Permanent TSB (PTSB) has confirmed today (Monday, January 24) that it is to offer finance to farmers under the Brexit Impact Loan Scheme.

The €330 million Brexit Impact Loan Scheme (BILS) provides low-cost loans to eligible businesses, including farmers, that have been impacted by the UK’s decision to leave the European Union.

The scheme is open to businesses in the primary agriculture and seafood sectors and the loans are for terms of up to six years.

The BILS is delivered by the Strategic Banking Corporation of Ireland (SBCI) through participating lenders.

Permanent TSB

AIB, Bank of Ireland, and five Metamo Credit Unions already offer the low-cost loans ranging from €25,000 to €1.5 million.

The money can be used for working capital; investment and certain refinancing and unsecured loans of up to €500,000 are also available through the scheme.

Anyone wishing to apply for a loan must first seek eligibility approval from the SBCI.

Tánaiste and Minister for Enterprise, Trade and Employment, Leo Varadkar welcomed the decision by PTSB:

“This scheme gives our SMEs access to low-cost loans, should they need them, as the impacts of Brexit and the pandemic continue to be felt. The more options companies have the better and I’m really happy PTSB has decided to come on board,” he said.

Varadkar noted that companies in difficulty could avail of wage subsidies, commercial rates waivers and other direct grant funding.

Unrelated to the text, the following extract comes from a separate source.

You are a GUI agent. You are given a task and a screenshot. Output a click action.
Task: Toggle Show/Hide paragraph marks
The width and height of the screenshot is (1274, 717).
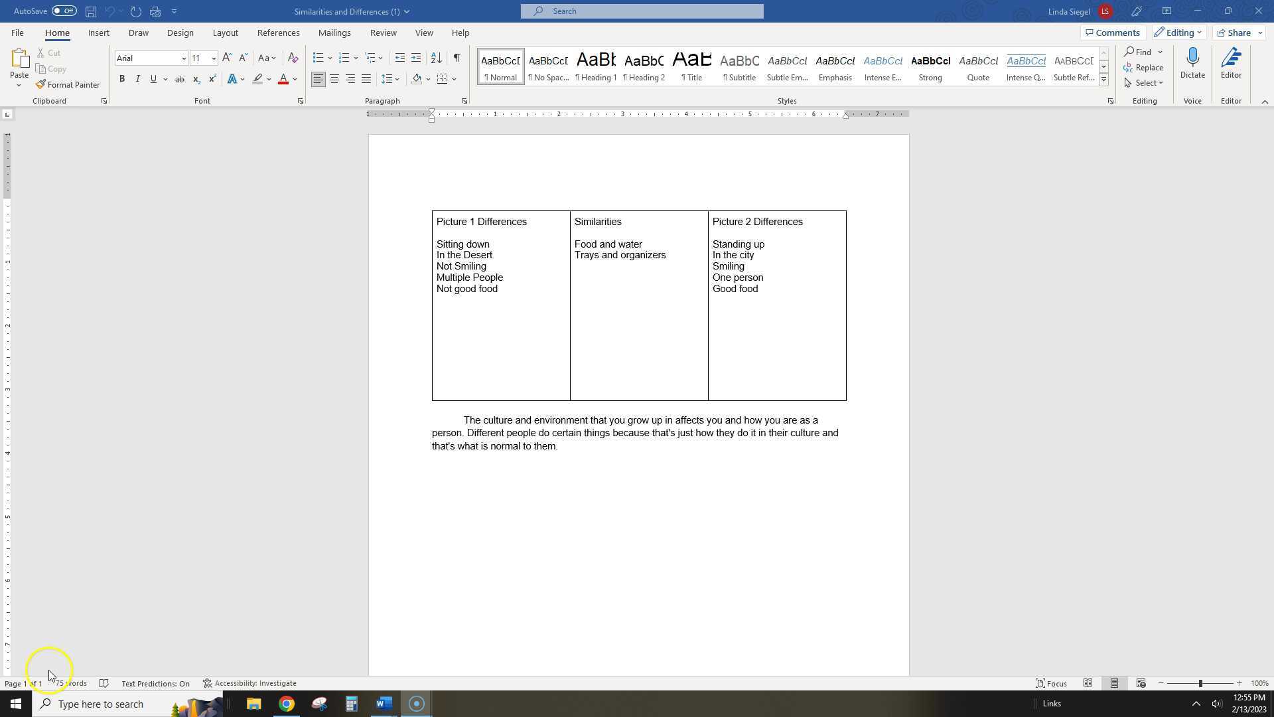(x=457, y=58)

landslide Minister McConalogue on Ireland's family farm system
Minister for Agriculture, Food and the Marine, Charlie McConalogue

Minister for Agriculture, Food and the Marine, Charlie McConalogue also said that the announcement by PTSB was positive as it would provide another lending option for farmers, fishers and food businesses.

“Businesses including those in the agri-food sector continue to adapt to counter the ongoing disruption arising from the UK’s withdrawal from the European Union,” the minister noted.

Meanwhile, Minister for Finance Paschal Donohoe added: “The government remains committed to supporting our SME sector, including primary producers, who are facing the twin challenges of COVID-19 and Brexit.”

CEO of Permanent TSB, Eamonn Crowley, explained that the decision shows the bank’s ambition to significantly grow its SME business.

“The €32 million lending capacity we are bringing to Brexit-impacted businesses will help both new and existing SME customers to tackle the challenges they face and support investment in making these businesses stronger,” Crowley outlined.

Lenders participating in the scheme are separated into two cohorts in terms of the interest rates offered.

For the first, interest rates are variable, but capped at an initial maximum rate of 3.7% for loans less than €250,000 and 2.75% for loans of €250,000 and above.

For loans from the remaining lenders, a minimum discount of 1% relative to their standard rates is required for loans under the BILS.